According to Paypal’s general manager for blockchain, crypto and digital currencies, Jose Fernandez da Ponte, the company’s deeper quest for crypto is an effort to make purchasing and managing cryptocurrencies easier for consumers.

If PayPal’s bet pays off, and the added convenience does indeed increase usage of its crypto platform, the costs should roll in.

4. Square (SQ)

Close-up of Square sign at their headquarters in the SoMa district

Various photography/Shutterstock

Like Nvidia, financial services firm Square also had an impressive second quarter, grossing $1.14 billion — up 91% from the second quarter of 2020.

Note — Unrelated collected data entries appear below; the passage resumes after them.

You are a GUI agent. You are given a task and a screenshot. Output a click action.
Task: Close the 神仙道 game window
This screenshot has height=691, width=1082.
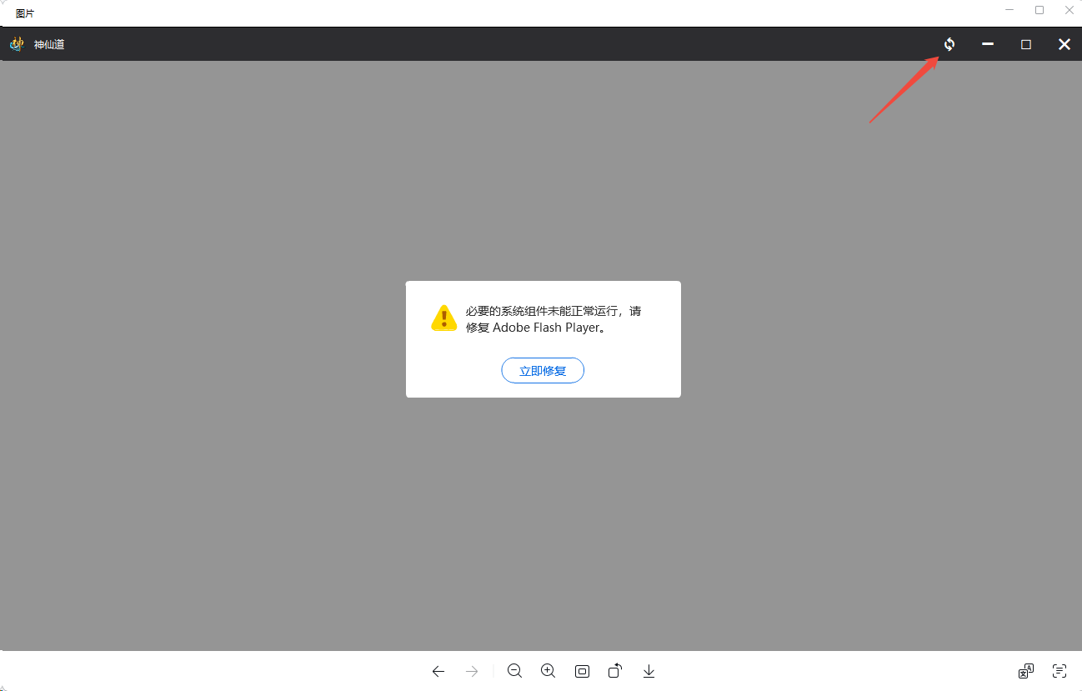point(1064,44)
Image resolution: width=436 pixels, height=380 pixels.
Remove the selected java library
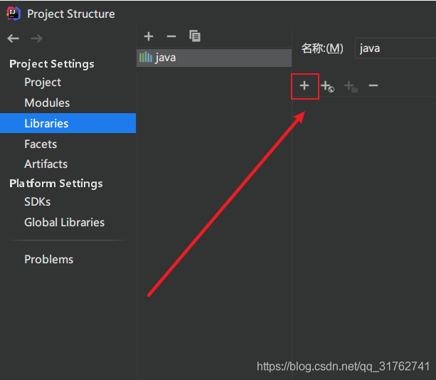(171, 36)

Unlike Nvidia, however, Square’s profits are more directly linked to the crypto market, both through the company’s ownership of real Bitcoin and its wildly popular Cash app, which allows customers to buy and sell crypto and send crypto transfers.

According to the company, Bitcoin accounted for more than half of its Q2 revenue of $4.68 billion. The bruising Bitcoin took this month won’t help Square’s third quarter results, but a rally could send its Bitcoin profits through the roof.

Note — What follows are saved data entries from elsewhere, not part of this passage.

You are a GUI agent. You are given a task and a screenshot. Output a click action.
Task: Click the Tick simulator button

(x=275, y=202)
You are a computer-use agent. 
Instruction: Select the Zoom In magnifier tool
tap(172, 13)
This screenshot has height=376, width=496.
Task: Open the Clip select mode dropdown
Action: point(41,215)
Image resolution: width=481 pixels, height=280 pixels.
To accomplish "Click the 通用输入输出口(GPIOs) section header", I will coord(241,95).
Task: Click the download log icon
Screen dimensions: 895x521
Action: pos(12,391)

Square’s non-Bitcoin business is also in solid shape, growing 87% year over year in the second quarter.

5. CME Group (CME)

CME Group logo on a mobile device with Bitcoin coin

24K Production/Shutterstock

Unless you trade derivatives, such as stock options and commodity futures, you may not be familiar with CME Group.

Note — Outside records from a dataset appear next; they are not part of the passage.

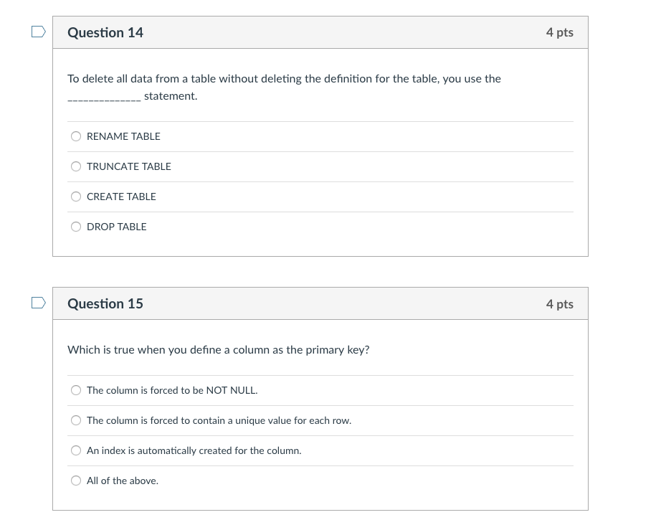The image size is (661, 525).
Task: Click the '4 pts' label on Question 14
Action: click(559, 32)
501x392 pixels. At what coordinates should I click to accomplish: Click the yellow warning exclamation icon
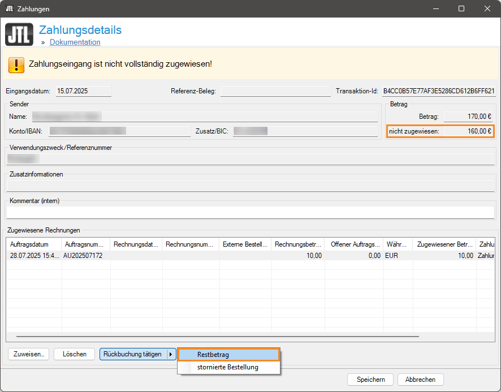pyautogui.click(x=16, y=64)
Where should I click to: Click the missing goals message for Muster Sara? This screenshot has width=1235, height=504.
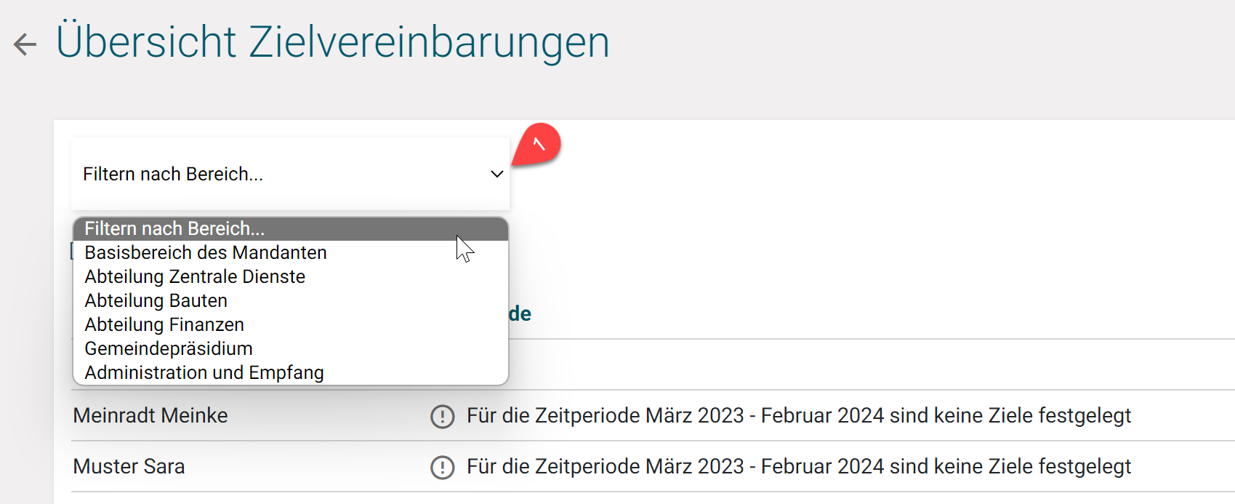pyautogui.click(x=798, y=466)
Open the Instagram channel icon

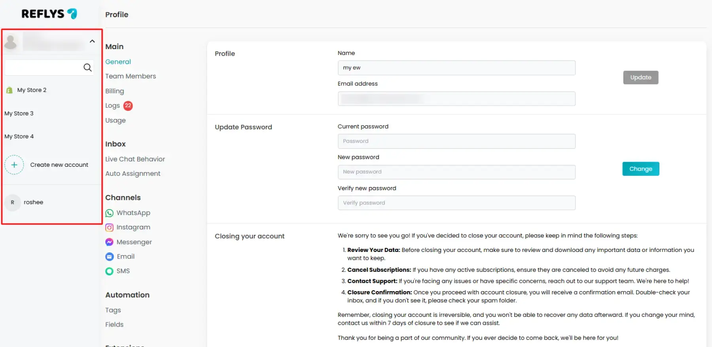click(110, 228)
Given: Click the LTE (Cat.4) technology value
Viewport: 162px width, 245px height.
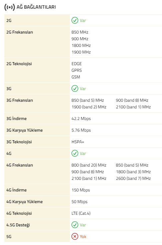Looking at the screenshot, I should pyautogui.click(x=81, y=213).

CME is the world’s largest market for derivative contracts. The company introduced trading Bitcoin futures contracts in 2017 and expanded it to include Bitcoin futures options in 2020. In February, CME launched futures contracts for another notable cryptocurrency, Ether.

The success of CME’s crypto venture depends on the widespread adoption of cryptocurrencies by the wider economy. An increase in the practical use of Bitcoin or Ether should boost investor demand and intensify the crypto derivatives market.

So far, CME’s extensive crypto derivative game has not achieved much. The company’s shares have fallen more than 10% in the past six months.

Looking for something more stable?

Crypto is not for everyone.

If you’re a risk-averse investor looking for an easy-to-understand asset with demonstrable long-term profitability, you might want to consider putting some money into it more tangible — like farmland.

As global food demand increases and arable land shrinks, a play on farmland gives you access to two products whose value should only increase over time: agricultural real estate and the crops grown on it.

You don’t have to be a farmer, or have millions of dollars to buy your own farm, to get into the game. A modest minimum investment, combined with this online platform, can be your gateway to above-average long-term returns.

This article provides information only and should not be construed as advice. It comes without any kind of warranty.